= Sin tax =

Excise or sales tax specifically levied on goods deemed harmful to society

A sin tax (also known as a sumptuary tax, or vice tax) is an excise tax specifically levied on certain goods and services deemed harmful to society and to individuals,
such as alcohol, tobacco, drugs, soft drinks, sugar, fast foods, fat, meat, gambling, vaping, cannabis, and pornography.

In contrast to Pigouvian taxes, which aim to pay for the damage to society caused by harmful products, sin taxes increase the price in an effort to decrease the use of these products. Increasing a sin tax is often more popular than increasing other taxes.

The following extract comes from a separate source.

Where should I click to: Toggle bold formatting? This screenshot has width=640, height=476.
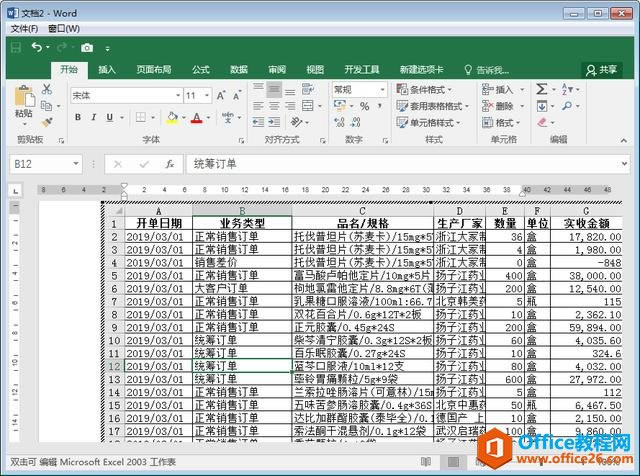[x=76, y=118]
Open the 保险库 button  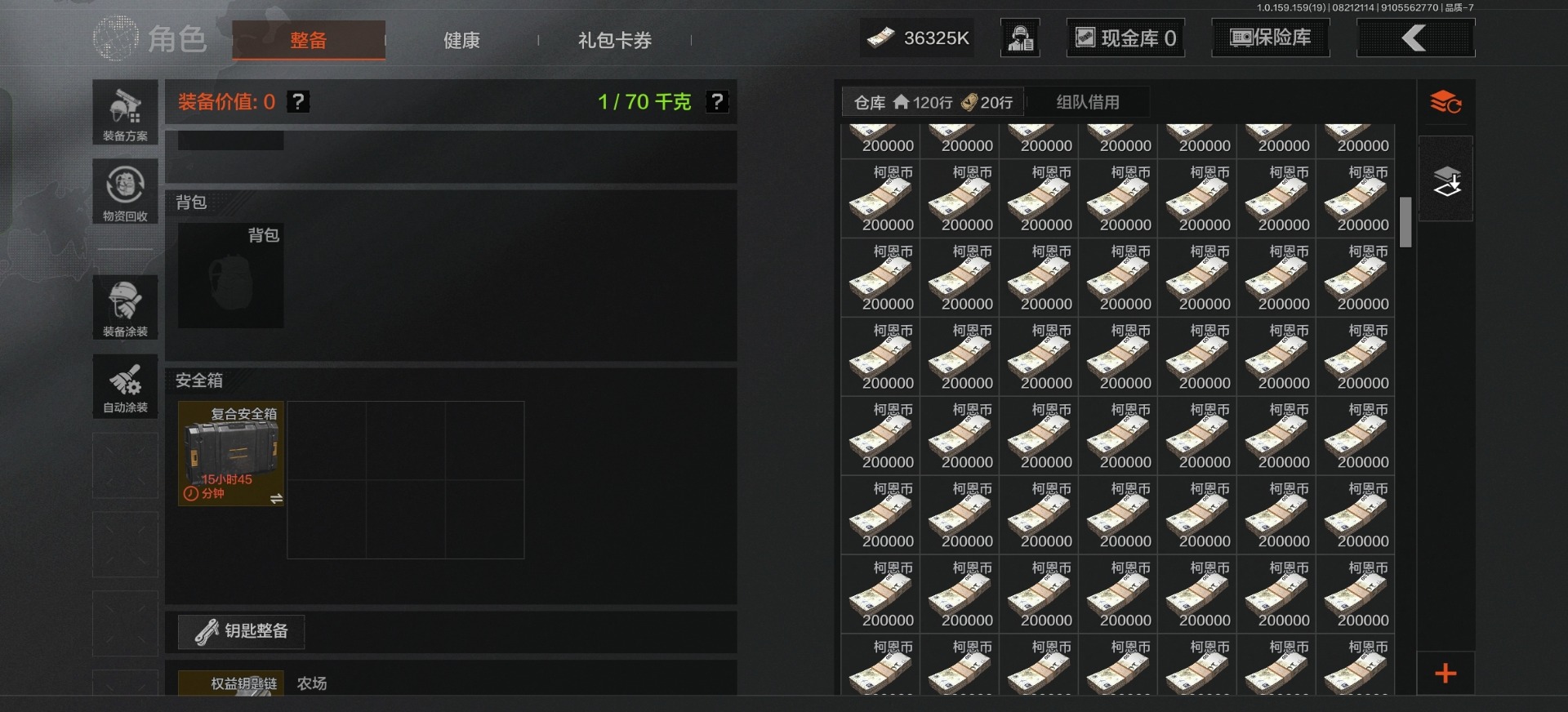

However, these taxes have often been criticized for burdening the poor and for disproportionately taxing the physically and mentally dependent.

The World Health Organization names health taxes the taxes on products that have a negative public-health impact (such as tobacco, alcohol and sugar-sweetened beverages). Health taxes reduce consumption of unhealthy products and prevent disease, while advancing health equity and mobilising revenue.

==Summary==
The enactment of sin taxes on harmful activities varies by jurisdiction. In many cases, sumptuary taxes are implemented to mitigate use of alcohol and tobacco, gambling, and vehicles emitting excessive pollutants. Sumptuary tax on sugar and soft drinks has also been suggested. Some jurisdictions have also levied taxes on recreational drugs such as cannabis where it has been legalized and regulated.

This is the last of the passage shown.